Subset rows in data.table if all specified columns match a criterion

Question

I have a data.table 'a' and a vector of column names 'cols':

a <- data.table(n = c("case1", "case2", "case3"), x = c(0,2,5), y = c(1,1,4), z = c(1,1,0))
cols <- c("x", "y", "z")
a
#        n x y z
# 1: case1 0 1 1
# 2: case2 2 1 1
# 3: case3 5 4 0

I want to select rows from a were all values in the columns whose names are saved in cols are above 0.

Desired result:

#        n x y z
# 2: case2 2 1 1

I used apply in combination with all(), but I think there is a much faster way with data.table to do this. My original data is of course much much larger and cols contains up 80 column names. Thanks for your help!

---

Benchmarks

Thank you for your answers! All of them work but obviously with different performance. Please check the comments of the accepted answer for a benchmark. The fastest way to do this is, indeed:

a[ a[, do.call(pmin, .SD) > 0, .SDcols = cols] ]

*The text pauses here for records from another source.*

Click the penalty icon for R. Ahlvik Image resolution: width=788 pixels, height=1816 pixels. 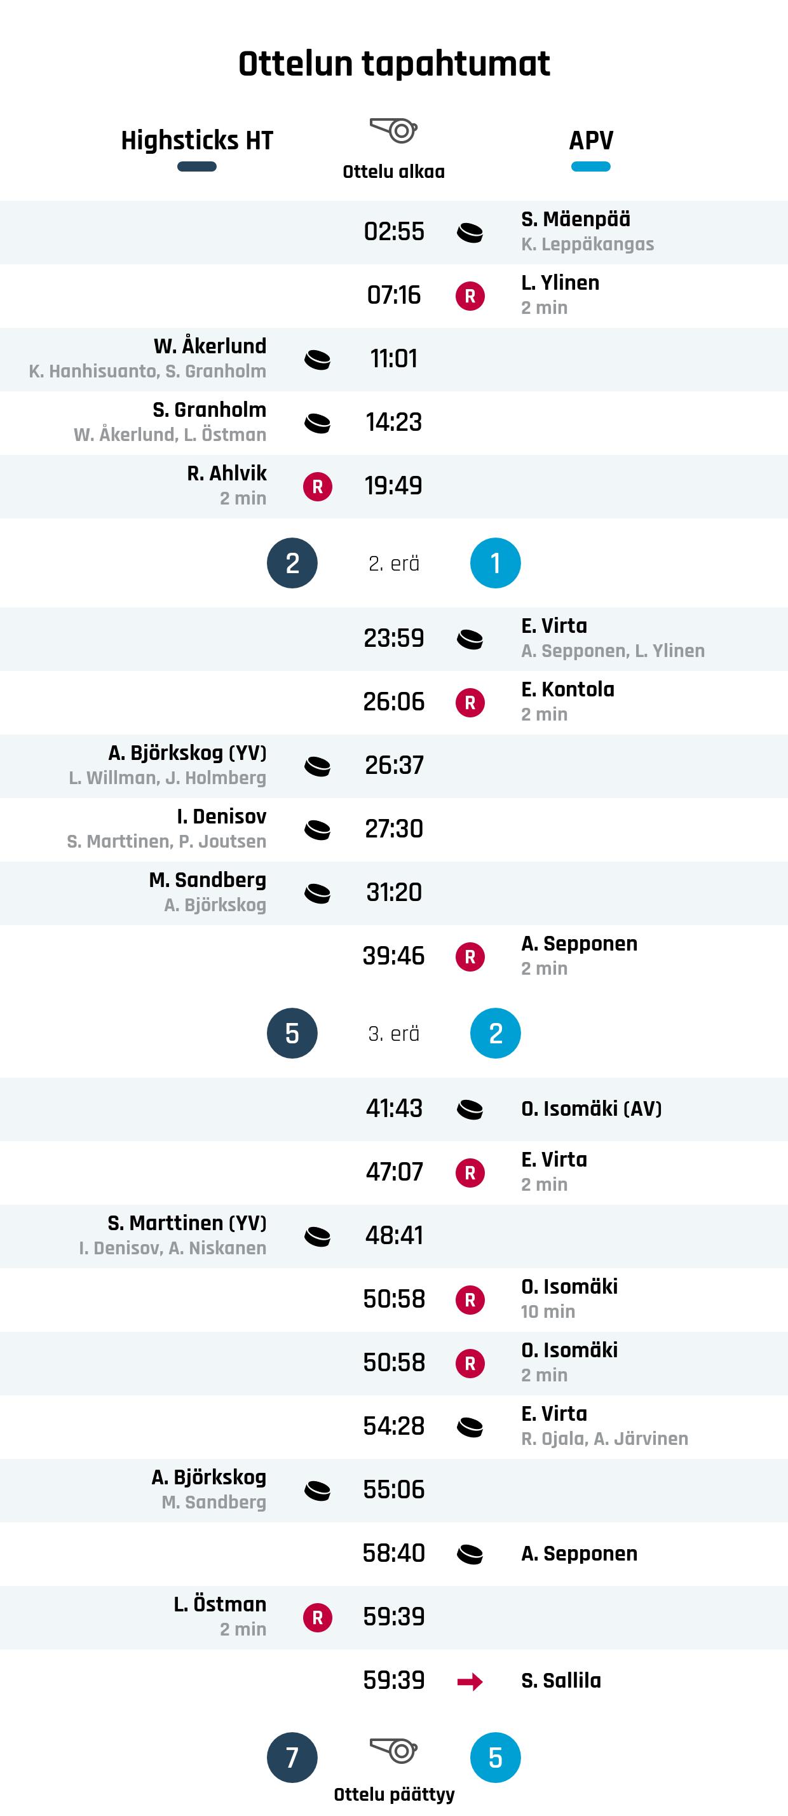[x=317, y=486]
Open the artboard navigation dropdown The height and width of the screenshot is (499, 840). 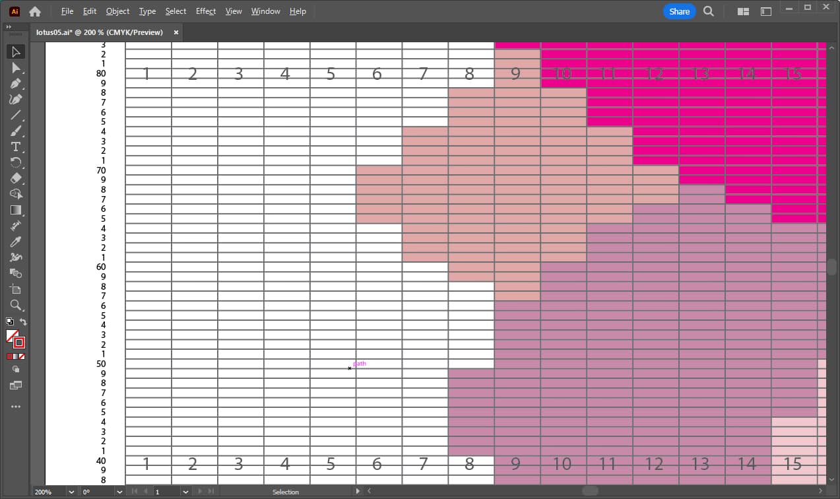click(185, 492)
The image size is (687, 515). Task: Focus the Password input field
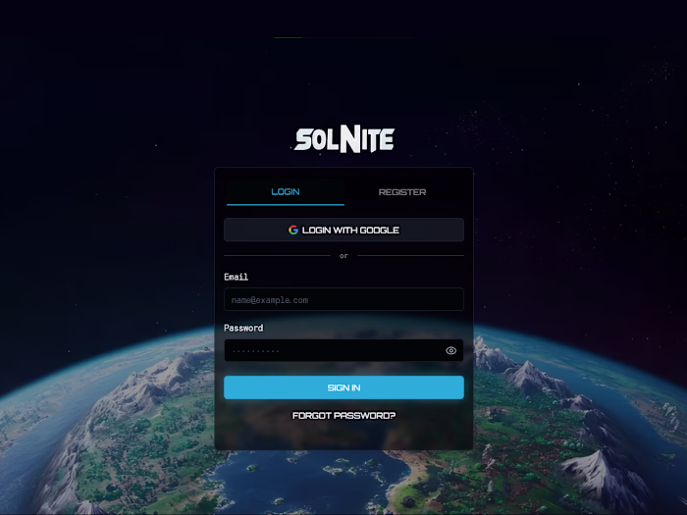coord(344,350)
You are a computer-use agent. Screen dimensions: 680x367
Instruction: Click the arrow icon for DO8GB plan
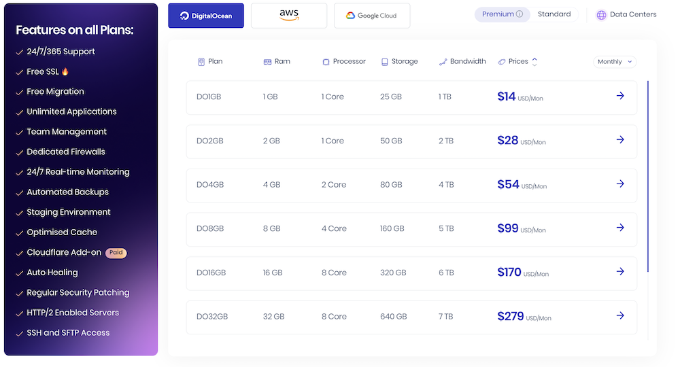click(x=619, y=228)
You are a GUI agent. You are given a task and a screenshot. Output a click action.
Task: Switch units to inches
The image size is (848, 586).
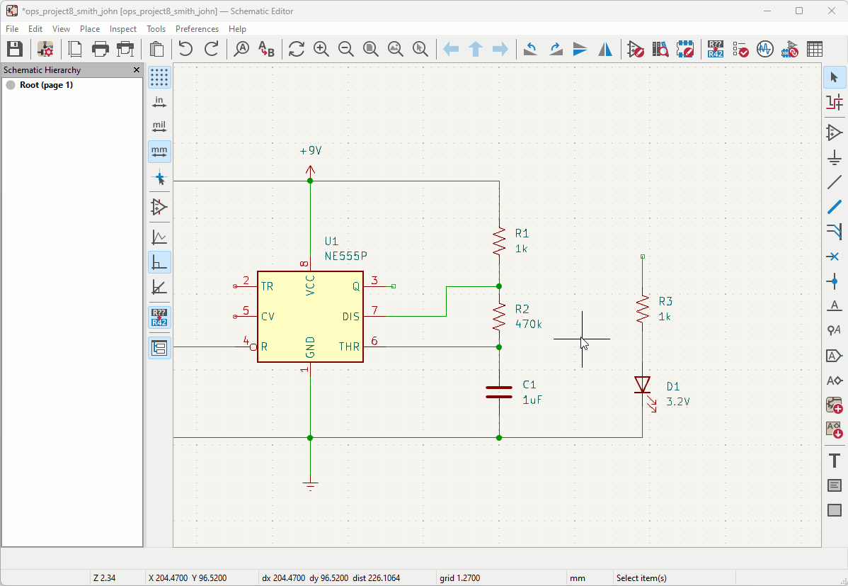(159, 102)
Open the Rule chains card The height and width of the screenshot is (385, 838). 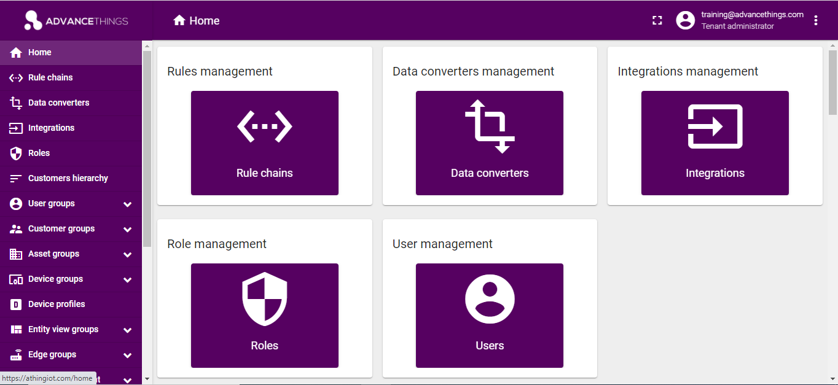[x=264, y=143]
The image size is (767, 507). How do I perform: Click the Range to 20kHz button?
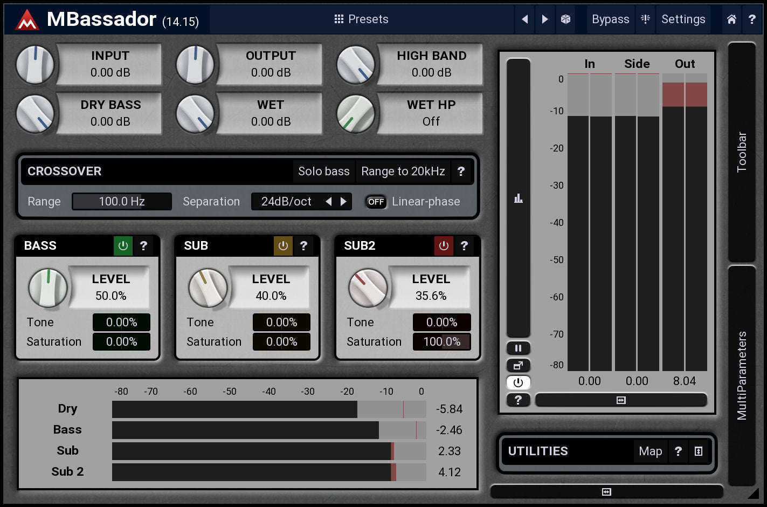[x=403, y=172]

I also replicated the benchmarks for the different solutions using the rbenchmark package and my original dataset with slightly different parameters (880,000 rows, 64 columns from which 62 are selected) and can confirm the speed ranking of the different solutions (10 replications have been made):

z[z[, !Reduce(`+`, lapply(.SD, `<`, 11)),.SDcols = col.names]]: 3.32 sec

z[apply(z[, col.names, with = FALSE], 1, function(x) all(x > 10))]: 37.41 sec

z[ z[, do.call(pmin, .SD) > 10, .SDcols = col.names] ]: 2.03 sec

z[rowSums(z[, lapply(.SD, `<`, 11), .SDcols = col.names]) == 0]: 4.84 sec

Answer 1

We can use Reduce with .SDcols. Specify the columns of interest in .SDcols, loop through the Subset of Data.table (.SD) check whether it is equal 0, get the sum of each row with Reduce, negate (!) to get a logical vector which returns TRUE when there are no 0 elements and use that to subset the rows of 'a'

a[a[, !Reduce(`+`, lapply(.SD, `<=`, 0)),.SDcols = cols]]
#       n x y z
#1: case2 2 1 1

Or as @Frank mentioned in the comments, pmin can be used as well

a[a[, do.call(pmin, .SD), .SDcols = cols]>0]